-- Given exercise --
In the lines between the one holding "Screen dimensions: 1198x1008" and the one holding "pos(729,22)", inclusive, swap "Gantt chart" for "calendar" and write those lines out again with nothing else changed. Leave the pictures out.

-- Data rows --
---+---
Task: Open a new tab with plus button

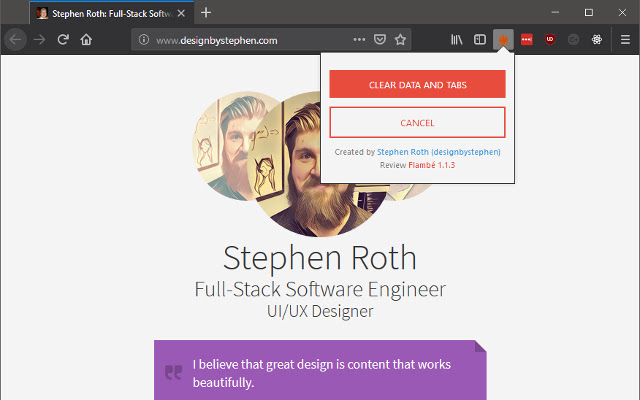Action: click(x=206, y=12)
---+---
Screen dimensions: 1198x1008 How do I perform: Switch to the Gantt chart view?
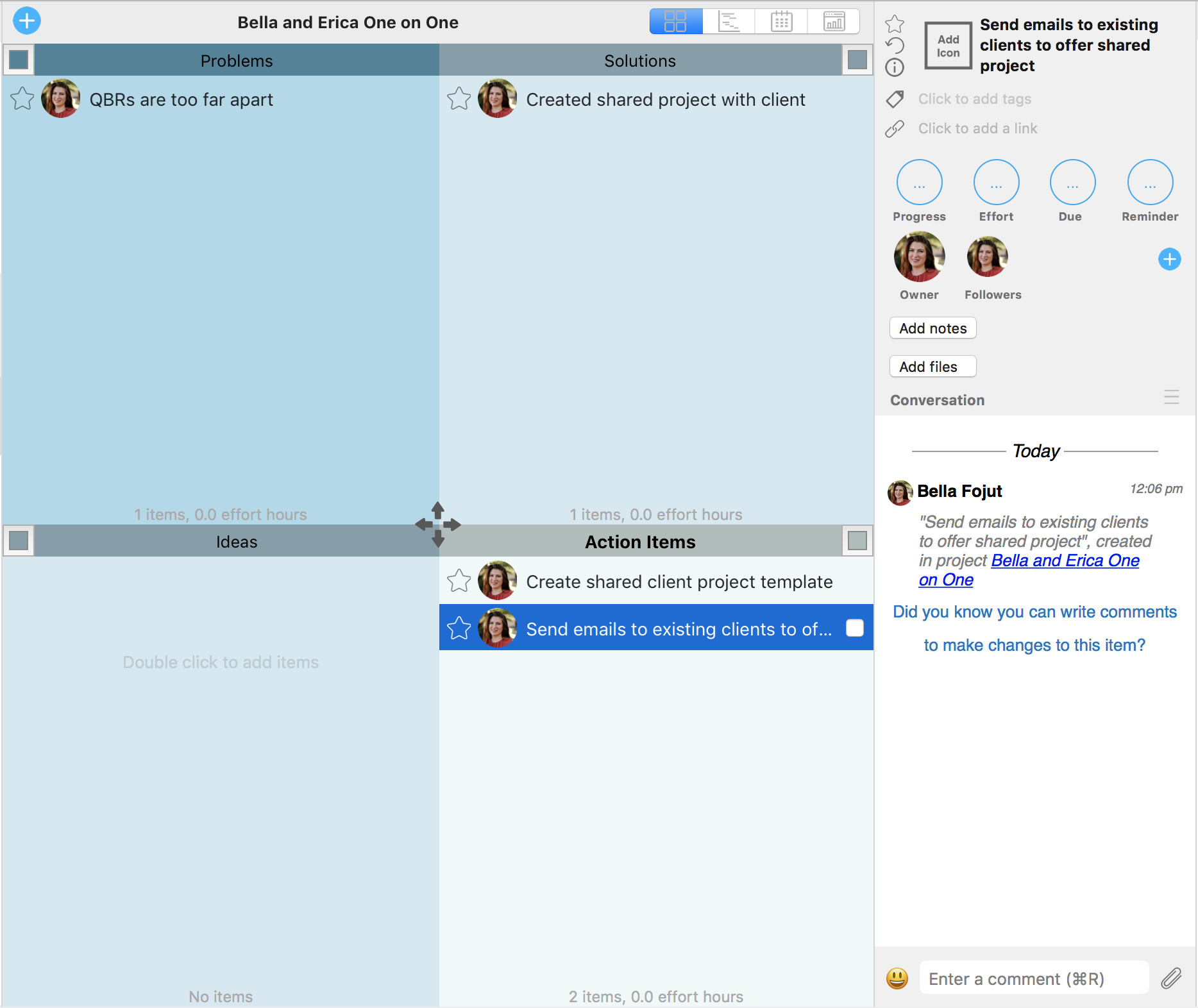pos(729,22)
---+---
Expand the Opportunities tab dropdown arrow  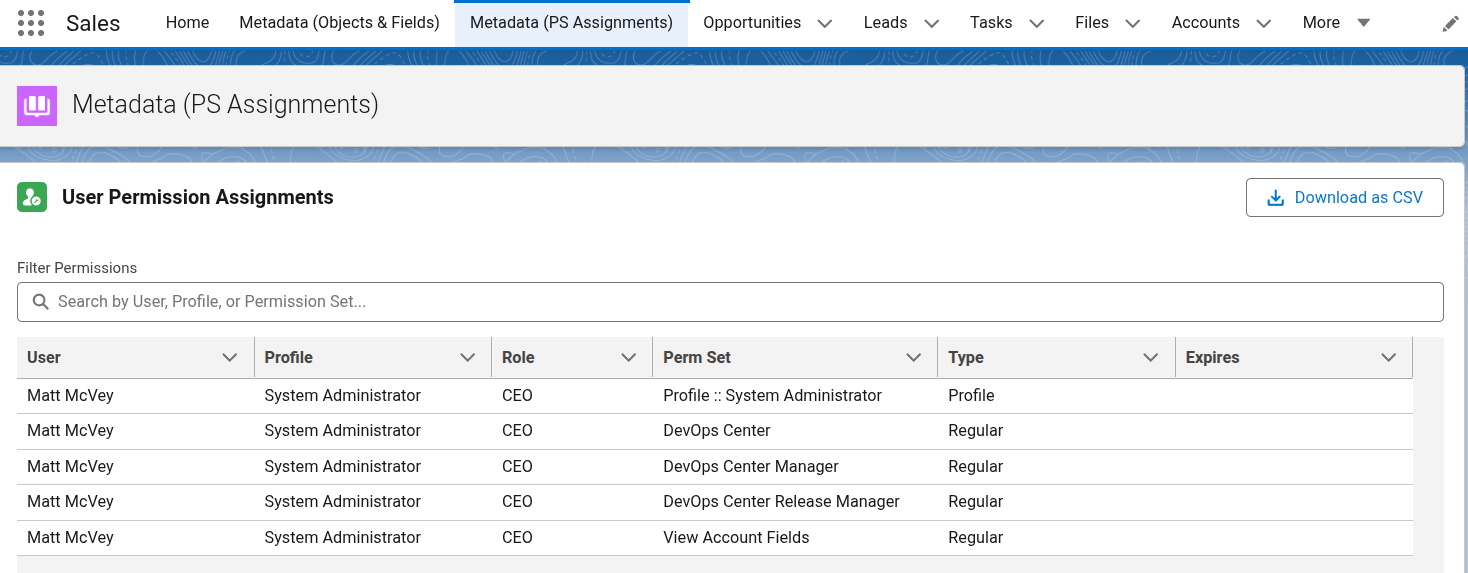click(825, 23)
---+---
-- Task result --
Screen dimensions: 1198x1008 How do I perform: Switch to the calendar view?
pos(729,22)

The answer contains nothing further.